Never read a graphic novel before? Haven’t read a comic book in years?
Here’s some brand new stuff that came out last week that I think is worth a look-see for someone with little to no history with comics. That means you should be able to pick any of these up cold without having read anything else. So take a look and see if something doesn’t grab your fancy. If so, follow the publisher links or Amazon.com links to buy yourself a copy. Or, head to your local friendly comic book shop.
Disclaimer: For the most part, I have not read these yet, so I can’t vouch for their quality. But, from what I’ve heard and seen, odds are good they just might appeal to you.
Some New Kind of Slaughter – $19.95
By mpMann & A. David Lewis
136 pages; published by Archaia Comics; available at Amazon.com
If there is one constant throughout most of Earth’s historical nations, cultures, and religions, it is the threat and the destruction of the Great Flood. In the wake of the recent Indian tsunami, Hurricane Katrina, and alarm over global warming, the award-winning creators of THE LONE AND LEVEL SANDS return to plumb the depths of the world’s great myths with this four-issue, all-ages mini-series, exploring how this legendary fear may be more relevant now than ever before. Like Noah, sea-bound Ziusudra and other heroes across time must strive against the coming Floods and the baffling will of the gods.
This publisher saw fast growth with a high quality catalog, but unfortunately their growth kind of got away from them. They’re still in the midst of restructuring and reorganizing themselves, so their website is a little outdated. Unfortunate for this release, which could use any support possible. Writer A. David Lewis is a somewhat under-appreciated scholar of the comics world, and his work deserves more attention. Here is a 9-page preview available.
Old Man Winter & Other Sordid Tales – $6.95
By J.T. Yost
56 pages; published by Birdcage Bottom Books
J.T. Yost’s first collection of comics is alternately humorous and quietly devastating, but is consistently brutally honest. Story themes include animal abuse, a widower’s internal struggle, and a bizarre junior high-school prank. Winner of a 2009 Xeric Award.
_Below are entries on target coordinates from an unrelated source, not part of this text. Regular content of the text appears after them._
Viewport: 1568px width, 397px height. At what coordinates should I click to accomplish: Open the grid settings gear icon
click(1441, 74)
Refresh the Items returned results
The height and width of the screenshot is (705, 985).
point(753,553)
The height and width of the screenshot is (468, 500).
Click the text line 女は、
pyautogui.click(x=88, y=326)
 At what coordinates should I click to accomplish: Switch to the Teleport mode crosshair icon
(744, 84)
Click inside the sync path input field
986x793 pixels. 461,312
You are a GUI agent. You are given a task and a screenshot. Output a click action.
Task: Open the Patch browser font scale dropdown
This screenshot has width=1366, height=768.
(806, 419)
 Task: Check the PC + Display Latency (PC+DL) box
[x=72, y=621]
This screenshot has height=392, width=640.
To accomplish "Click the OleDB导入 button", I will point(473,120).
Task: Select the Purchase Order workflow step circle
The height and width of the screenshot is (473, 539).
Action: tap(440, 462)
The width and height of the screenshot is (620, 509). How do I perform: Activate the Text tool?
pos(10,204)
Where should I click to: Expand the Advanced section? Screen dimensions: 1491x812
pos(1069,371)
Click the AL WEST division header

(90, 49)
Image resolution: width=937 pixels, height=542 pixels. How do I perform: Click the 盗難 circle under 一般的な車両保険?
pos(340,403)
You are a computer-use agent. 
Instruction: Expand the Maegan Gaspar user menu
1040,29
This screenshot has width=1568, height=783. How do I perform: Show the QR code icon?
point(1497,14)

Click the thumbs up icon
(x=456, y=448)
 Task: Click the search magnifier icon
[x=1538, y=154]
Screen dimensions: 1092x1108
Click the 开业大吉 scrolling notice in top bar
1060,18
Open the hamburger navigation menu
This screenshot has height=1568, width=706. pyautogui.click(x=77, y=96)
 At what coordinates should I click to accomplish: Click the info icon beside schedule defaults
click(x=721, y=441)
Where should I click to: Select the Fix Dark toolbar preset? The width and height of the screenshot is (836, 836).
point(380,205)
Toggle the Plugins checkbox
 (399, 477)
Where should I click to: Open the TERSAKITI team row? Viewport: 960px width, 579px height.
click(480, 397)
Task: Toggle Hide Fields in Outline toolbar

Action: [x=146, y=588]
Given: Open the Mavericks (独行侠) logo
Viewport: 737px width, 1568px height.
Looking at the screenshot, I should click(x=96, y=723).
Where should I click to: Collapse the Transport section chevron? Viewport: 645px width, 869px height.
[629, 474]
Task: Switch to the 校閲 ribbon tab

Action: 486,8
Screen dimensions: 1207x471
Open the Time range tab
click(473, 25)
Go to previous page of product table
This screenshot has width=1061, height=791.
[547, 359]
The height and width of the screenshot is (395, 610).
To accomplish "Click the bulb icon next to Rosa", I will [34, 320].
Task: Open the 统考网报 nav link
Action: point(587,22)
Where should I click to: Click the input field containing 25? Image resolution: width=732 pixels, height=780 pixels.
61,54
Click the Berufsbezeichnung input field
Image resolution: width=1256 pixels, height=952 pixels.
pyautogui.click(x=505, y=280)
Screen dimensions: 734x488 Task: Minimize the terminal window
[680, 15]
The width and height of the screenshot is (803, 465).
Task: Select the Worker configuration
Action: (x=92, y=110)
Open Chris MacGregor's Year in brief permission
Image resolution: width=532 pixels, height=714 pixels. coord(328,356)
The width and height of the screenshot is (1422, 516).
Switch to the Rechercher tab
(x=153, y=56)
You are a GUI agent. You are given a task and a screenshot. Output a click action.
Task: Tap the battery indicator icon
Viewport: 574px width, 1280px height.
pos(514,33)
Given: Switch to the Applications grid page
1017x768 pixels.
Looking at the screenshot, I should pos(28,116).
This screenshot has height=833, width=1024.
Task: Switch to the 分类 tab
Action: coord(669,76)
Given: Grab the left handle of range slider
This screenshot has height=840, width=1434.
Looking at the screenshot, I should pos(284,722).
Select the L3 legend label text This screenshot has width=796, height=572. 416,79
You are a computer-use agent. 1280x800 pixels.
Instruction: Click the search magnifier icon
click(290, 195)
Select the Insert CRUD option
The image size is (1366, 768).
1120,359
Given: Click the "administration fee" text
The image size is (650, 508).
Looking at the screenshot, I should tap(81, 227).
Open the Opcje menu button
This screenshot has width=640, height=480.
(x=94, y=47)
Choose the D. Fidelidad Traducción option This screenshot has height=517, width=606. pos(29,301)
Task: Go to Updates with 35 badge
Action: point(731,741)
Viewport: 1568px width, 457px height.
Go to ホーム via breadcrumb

The Xeric Award is a grant given out for new comic creators. To my knowledge, it is the only grant of its kind. It is incredibly expensive to get a comic published. The vast majority of comics published do not even make their money back. So this kind of thing is immensely valuable for giving a chance for us to hear talented and independent voices. According to writer/artist J.T. Yost, Old Man Winter is “loosely based on a (real) old man who breaks my heart every time I see him”. I really like his art style. A 10-page preview is on his website.
The Big Kahn – $13.95
By Neil Kleid & Nicolas Cinquegrani
176 pages; published by NBM Publishing; available at Amazon.com
Rabbi David Kahn has lived a forty-year lie: he is not, nor has he ever been, Jewish. When at his funeral, the “rabbi’s” grifter brother reveals the truth, it forces the Kahn family to struggle with grief and betrayal as their congregation examines their every move and question their very faith. His son, Rabbi Avi Kahn, the heir apparent, spirals down in an affair with his rebellious sister Lea’s non-Jewish roommate. Lea rethinks the religion she’s run from, strong enough to alter her father’s life, while Eli — the youngest Kahn — inherits his father’s long-forgotten legacy. Somehow, with the help of the uncle he never knew and his slowly re-awakening sister, he attempts to return faith and order to his family and community and reinstate his father’s good name. Neil Kleid, Xeric Award winning author of Ninety Candles and NBM’s Brownsville, and illustrator Nicolas Cinquegrani offer a drama about loss, lies, belief and renewal in this dramatic graphic exploration of a family secret so well-hidden, it questions the very nature of faith.
This will probably be turned into a movie pretty quickly. The publisher has a 9-page preview. The artist’s website has an entirely different 9-page preview.
Not a lot this week, but good stuff nevertheless.